▶ _Selected passage_
= = =

Log Shipping Secondary Jobs Hang

Question

Log Shipping Secondary Jobs Hang

SwedishOrr

SSCrazy

Points: 2955
More actions
May 25, 2010 at 9:29 am

#219353

Hello all,
I've got log shipping set up for several databases from Server1 to Server2. I consistently have the problem of Copy and Restore jobs just hanging on Server2. I mean, they are in a constant state of running. So far the only way I can fix this is to redo the entire log shipping setup for each database.
Is there a way I can figure out why my DBs are doing this on a daily basis? Furthermore, there's no consistency with regards to the DBs whose jobs hang. Also, is there a way to resolve this without having to redo the log shipping setup?
Any help is greatly appreciated. Thanks.

Viewing 7 posts - 1 through 6 (of 6 total)

You must be logged in to reply to this topic. Login to reply

Jayakumar Krishnan SSCarpal Tunnel Points: 4710 More actions · Answer 1

Even I've come accross this same issue, but in my case only the LS Restore job took more time to complete and there is no issues on LS Copy job. I've tried two work arounds as below.

= = =

▶ _Given information_
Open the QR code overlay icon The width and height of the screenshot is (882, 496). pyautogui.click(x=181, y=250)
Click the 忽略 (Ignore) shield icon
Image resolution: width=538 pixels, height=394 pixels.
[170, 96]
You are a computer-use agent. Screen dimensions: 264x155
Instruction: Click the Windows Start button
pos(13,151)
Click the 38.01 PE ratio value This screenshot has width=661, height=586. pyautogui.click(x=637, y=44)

= = =

▶ _Parts of the exercise_
• A. Say whether each statement below agrees with the log shipping thread. Answer yes or no for each, and quote the words of the thread that decide it.
(i) Log shipping runs from Server2 to Server1.
(ii) So far the only fix found is to redo the entire log shipping setup for each database.
(iii) In the reply, the LS Copy job also had problems.
• B. Edit the part of the log shipping thread between "Points: 2955" and "for each database.", inclusive, so that "Server3" replaces "Server2" throughout.
• C. Answer these questions about the log shipping thread.
(i) Which jobs hang on the secondary server?
(ii) On what date and at what time was the first post made?
(iii) In the reply, which job took more time to complete?

▶ _Responses_
• A.
(i) No: "I've got log shipping set up for several databases from Server1 to Server2."
(ii) Yes: "So far the only way I can fix this is to redo the entire log shipping setup for each database."
(iii) No: "there is no issues on LS Copy job"

• B.
Points: 2955
More actions
May 25, 2010 at 9:29 am

#219353

Hello all,
I've got log shipping set up for several databases from Server1 to Server3. I consistently have the problem of Copy and Restore jobs just hanging on Server3. I mean, they are in a constant state of running. So far the only way I can fix this is to redo the entire log shipping setup for each database.

• C.
(i) The Copy and Restore jobs
(ii) May 25, 2010 at 9:29 am
(iii) The LS Restore job